Since 2004, Grand Rapids Mayor George Heartwell has made it a point to give a speech to the community on the State of the City. Several hundred people gathered this morning to have breakfast and to hear both what the City has accomplished in the past year and what direction the Mayor would like to see it take.

In previous State of the City addresses, the Mayor claimed some of his visions, or proposals, have been controversial. The “controversial” proposals he mentions are – greater city/public school partnership, streetcars, a shift from fossil fuels to renewable energy, tax capturing, and a community sustainability project.

“Look at the amazing things we have done together in this town,” said Heartwell. The Mayor claimed that Grand Rapids is recognized as the strongest economy in Michigan, although he did not provide a source to support such a claim. He also said that Fortune magazine acknowledges Grand Rapids as one of the best cities in the country at recovering from the current recession. Heartwell doesn’t say what criterion Fortune Magazine used to make that determination, but it is interesting that he used a corporate journal as a source to support the performance of the Grand Rapids economy.

A brief acknowledgement that not all is well

Before he addressed the greater accomplishments of 2009, the Mayor did mention that not all is well in Grand Rapids. He said there was double digit unemployment, failing state tax revenues, a high drop out rate for high school students, diminished budgets, and failing minority and female businesses in the area. However, this is where the unpleasant realities ended and the positive comments took over.

By glossing over the severe hardships that thousands of people face in Grand Rapids minimized the seriousness of their situation. The annual Kids Count Report released earlier this month acknowledges that 2 out of every 5 kids in Kent County lives in poverty. A few weeks later it was reported that a new Brookings Institute study showed that Grand Rapids had the highest increase in poverty rates. According to the study, 24%, or one quarter of the population is living in poverty. The Mayor also did not acknowledge the amount of jobs that the city has eliminated due to budget cuts, which was somewhat of a slight to those individuals and families.

Now on to the good stuff

Heartwell said that 2009 will be known as the year of Green Grand Rapids.  He claimed that some 1800 people participated in the process and planning meetings and then took it one step further to form independent groups and coalitions to work on various projects like Friends of Grand Rapids Parks, the Grand Rapids Bicycle Coalition, and the Grand Rapids White Water group. We have written about the Green Grand Rapids initiative in the past with some critical assessment, which is always important considering how much positive attention the city gets for its efforts in sustainability.

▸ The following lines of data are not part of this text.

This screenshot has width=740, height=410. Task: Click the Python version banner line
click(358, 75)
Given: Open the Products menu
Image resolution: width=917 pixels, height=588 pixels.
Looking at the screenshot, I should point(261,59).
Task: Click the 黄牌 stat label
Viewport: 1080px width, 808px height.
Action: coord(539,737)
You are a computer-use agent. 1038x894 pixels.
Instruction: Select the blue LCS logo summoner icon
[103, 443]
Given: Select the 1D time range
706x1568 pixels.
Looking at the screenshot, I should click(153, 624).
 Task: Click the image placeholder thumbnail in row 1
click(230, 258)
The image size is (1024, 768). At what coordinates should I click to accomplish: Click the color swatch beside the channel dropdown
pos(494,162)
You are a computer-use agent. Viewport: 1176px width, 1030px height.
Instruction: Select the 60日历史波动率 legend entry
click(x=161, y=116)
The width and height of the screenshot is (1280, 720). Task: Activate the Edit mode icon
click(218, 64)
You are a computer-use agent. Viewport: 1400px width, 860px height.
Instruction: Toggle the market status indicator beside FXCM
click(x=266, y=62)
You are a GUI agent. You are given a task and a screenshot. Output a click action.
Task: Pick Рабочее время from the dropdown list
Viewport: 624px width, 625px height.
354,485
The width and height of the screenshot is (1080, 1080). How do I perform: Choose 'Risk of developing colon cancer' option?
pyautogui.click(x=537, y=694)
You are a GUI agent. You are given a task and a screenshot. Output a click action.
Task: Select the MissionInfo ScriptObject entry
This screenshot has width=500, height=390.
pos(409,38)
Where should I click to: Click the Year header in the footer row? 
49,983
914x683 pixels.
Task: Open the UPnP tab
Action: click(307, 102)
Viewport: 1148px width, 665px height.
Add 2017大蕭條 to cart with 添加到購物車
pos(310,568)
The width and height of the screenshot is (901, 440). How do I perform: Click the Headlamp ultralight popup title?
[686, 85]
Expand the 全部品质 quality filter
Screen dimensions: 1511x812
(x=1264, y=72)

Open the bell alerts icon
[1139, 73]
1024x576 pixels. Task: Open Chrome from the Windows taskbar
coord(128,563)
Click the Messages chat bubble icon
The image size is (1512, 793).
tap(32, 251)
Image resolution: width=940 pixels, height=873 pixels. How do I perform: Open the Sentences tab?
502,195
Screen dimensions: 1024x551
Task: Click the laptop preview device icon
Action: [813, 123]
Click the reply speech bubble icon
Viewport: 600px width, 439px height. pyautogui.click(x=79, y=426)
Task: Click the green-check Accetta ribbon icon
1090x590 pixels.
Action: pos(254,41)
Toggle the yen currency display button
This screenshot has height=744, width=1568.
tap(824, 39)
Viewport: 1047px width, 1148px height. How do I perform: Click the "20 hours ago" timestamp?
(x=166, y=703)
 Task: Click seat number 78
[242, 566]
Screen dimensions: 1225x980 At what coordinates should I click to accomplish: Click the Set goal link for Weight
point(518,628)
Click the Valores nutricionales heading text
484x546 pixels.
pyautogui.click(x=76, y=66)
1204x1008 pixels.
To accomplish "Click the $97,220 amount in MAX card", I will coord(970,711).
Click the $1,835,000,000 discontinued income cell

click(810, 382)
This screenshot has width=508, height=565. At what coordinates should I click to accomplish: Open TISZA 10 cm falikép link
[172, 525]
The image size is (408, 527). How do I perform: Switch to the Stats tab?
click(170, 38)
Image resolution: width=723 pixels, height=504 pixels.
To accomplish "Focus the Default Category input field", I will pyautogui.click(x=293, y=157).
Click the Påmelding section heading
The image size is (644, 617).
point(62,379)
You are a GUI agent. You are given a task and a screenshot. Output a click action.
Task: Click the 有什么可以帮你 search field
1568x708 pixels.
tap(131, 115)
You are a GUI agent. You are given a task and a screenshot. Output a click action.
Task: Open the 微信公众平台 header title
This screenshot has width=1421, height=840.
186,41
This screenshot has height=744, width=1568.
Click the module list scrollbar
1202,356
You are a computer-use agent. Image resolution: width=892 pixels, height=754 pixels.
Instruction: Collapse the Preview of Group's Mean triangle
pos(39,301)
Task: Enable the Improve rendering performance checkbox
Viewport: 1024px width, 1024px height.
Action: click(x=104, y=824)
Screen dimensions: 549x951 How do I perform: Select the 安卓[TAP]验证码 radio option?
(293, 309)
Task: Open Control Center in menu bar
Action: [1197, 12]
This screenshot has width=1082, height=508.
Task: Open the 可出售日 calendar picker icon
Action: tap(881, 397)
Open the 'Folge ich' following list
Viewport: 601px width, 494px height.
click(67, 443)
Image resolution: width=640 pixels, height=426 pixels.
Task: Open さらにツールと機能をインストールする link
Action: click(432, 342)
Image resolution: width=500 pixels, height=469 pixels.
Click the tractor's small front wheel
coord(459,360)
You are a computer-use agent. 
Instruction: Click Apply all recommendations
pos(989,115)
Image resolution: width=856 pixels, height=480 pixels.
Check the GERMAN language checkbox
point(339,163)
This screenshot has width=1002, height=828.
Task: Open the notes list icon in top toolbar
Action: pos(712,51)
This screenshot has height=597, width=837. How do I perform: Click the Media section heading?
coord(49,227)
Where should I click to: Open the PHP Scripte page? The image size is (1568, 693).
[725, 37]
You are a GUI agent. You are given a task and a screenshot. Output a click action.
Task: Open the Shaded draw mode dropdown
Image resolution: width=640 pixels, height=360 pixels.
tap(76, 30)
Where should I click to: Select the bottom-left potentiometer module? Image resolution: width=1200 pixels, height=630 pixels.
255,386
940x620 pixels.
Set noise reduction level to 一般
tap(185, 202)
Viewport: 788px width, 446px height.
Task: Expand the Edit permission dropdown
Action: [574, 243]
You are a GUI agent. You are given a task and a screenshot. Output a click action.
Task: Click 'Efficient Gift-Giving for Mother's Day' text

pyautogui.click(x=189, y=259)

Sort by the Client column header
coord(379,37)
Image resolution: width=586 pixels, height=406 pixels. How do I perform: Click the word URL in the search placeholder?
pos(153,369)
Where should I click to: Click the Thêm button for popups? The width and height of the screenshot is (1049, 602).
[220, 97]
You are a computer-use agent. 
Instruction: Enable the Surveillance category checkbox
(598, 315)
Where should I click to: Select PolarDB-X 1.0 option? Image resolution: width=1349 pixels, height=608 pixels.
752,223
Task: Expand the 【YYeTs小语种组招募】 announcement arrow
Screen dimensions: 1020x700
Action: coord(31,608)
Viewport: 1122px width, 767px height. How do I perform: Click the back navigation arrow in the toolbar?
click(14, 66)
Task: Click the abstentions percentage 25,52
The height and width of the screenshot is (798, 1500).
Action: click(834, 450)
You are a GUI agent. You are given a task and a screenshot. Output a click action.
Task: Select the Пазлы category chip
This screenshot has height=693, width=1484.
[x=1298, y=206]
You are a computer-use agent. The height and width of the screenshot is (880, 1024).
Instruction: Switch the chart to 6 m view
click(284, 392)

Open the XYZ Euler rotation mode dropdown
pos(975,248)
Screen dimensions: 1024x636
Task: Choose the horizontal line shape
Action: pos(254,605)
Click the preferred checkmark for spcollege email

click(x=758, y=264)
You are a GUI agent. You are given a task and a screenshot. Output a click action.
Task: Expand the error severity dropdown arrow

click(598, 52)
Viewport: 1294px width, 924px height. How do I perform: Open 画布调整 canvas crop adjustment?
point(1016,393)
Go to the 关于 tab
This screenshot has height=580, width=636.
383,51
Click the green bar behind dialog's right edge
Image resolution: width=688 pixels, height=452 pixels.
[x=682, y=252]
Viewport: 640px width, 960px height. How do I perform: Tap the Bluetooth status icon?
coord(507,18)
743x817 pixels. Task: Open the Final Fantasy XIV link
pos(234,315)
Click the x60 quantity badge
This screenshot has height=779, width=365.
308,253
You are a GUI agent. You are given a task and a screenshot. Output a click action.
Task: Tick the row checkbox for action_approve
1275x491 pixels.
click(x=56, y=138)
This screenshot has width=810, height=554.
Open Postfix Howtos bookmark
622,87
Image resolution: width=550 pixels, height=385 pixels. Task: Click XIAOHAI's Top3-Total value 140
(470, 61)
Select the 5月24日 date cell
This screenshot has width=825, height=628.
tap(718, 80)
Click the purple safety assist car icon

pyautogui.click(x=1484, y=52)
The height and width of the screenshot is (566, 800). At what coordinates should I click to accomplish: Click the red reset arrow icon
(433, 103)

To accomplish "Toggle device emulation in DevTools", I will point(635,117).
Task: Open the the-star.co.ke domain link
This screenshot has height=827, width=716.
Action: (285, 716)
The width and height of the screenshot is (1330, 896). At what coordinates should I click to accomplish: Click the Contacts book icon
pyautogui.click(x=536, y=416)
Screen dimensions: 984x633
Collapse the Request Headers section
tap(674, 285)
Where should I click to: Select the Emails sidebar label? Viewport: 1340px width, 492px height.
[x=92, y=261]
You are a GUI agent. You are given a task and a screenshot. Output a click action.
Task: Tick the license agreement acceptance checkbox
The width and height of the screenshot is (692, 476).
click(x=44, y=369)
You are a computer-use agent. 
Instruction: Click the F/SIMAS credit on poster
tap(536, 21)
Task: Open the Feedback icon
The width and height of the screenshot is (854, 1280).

Another highlight of the year according to Heartwell was the federal stimulus money for ($110 million) that came to Grand Rapids. The Mayor said the city was able to “hire more cops, use it for transit, home weatherization, K-12 education and neighborhood energy initiatives.” Interesting that he mentions that the city hired several police officers with the federal stimulus money, but failed to mention that more officers lost their jobs because of budget cuts. The Mayor also mentioned that he was in DC last week for US Mayors Conference and is convinced that the stimulus money showed that the economy is indeed on the rise. In fact, Heartwell told the audience that, “we shouldn’t let anyone convince us otherwise.”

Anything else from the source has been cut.